[Pixel coordinate grounding data]
##############################

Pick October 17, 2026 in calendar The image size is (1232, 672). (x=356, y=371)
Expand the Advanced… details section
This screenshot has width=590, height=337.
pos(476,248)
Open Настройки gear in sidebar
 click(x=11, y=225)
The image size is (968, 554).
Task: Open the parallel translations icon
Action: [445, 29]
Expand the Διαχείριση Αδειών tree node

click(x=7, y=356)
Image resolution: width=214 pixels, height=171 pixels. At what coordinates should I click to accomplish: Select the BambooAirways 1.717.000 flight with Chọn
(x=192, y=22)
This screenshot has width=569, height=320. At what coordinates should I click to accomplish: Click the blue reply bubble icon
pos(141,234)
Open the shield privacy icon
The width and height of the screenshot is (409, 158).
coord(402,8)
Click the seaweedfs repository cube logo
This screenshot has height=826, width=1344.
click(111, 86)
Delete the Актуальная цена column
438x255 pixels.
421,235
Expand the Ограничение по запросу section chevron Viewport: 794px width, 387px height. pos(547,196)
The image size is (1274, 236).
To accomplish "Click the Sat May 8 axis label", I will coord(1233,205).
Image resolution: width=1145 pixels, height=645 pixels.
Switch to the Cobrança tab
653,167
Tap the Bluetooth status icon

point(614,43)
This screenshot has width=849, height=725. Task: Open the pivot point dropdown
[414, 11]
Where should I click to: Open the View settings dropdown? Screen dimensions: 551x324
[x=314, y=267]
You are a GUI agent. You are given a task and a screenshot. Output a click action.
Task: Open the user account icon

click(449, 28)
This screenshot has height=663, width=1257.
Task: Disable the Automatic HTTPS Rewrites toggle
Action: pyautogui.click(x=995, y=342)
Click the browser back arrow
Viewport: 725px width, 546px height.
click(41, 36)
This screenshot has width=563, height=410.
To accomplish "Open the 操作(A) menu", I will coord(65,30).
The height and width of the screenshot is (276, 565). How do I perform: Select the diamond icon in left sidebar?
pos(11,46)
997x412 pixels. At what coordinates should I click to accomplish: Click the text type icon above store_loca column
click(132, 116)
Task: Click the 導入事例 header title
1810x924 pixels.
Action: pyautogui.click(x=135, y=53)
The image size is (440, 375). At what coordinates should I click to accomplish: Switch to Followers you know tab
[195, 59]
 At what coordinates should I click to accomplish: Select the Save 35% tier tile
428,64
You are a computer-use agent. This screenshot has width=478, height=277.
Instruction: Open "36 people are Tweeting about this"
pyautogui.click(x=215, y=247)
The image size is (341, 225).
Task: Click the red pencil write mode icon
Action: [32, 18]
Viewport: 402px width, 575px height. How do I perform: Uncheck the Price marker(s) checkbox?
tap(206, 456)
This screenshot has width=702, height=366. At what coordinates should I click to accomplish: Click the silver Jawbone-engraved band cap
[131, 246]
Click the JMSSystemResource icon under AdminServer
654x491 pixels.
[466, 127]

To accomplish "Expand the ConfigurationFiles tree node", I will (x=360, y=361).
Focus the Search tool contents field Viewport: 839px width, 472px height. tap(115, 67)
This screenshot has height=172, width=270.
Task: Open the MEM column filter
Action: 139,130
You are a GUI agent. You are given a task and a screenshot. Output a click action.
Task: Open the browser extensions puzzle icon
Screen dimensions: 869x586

##############################

▶ Task to carry out:
Only the lines from the one with "Click the JMSSystemResource" through the last line above should be restated, word for word.

▶ Problem solution:
Click the JMSSystemResource icon under AdminServer
654x491 pixels.
[466, 127]

To accomplish "Expand the ConfigurationFiles tree node", I will (x=360, y=361).
Focus the Search tool contents field Viewport: 839px width, 472px height. tap(115, 67)
This screenshot has height=172, width=270.
Task: Open the MEM column filter
Action: 139,130
You are a GUI agent. You are given a task and a screenshot. Output a click action.
Task: Open the browser extensions puzzle icon
Screen dimensions: 869x586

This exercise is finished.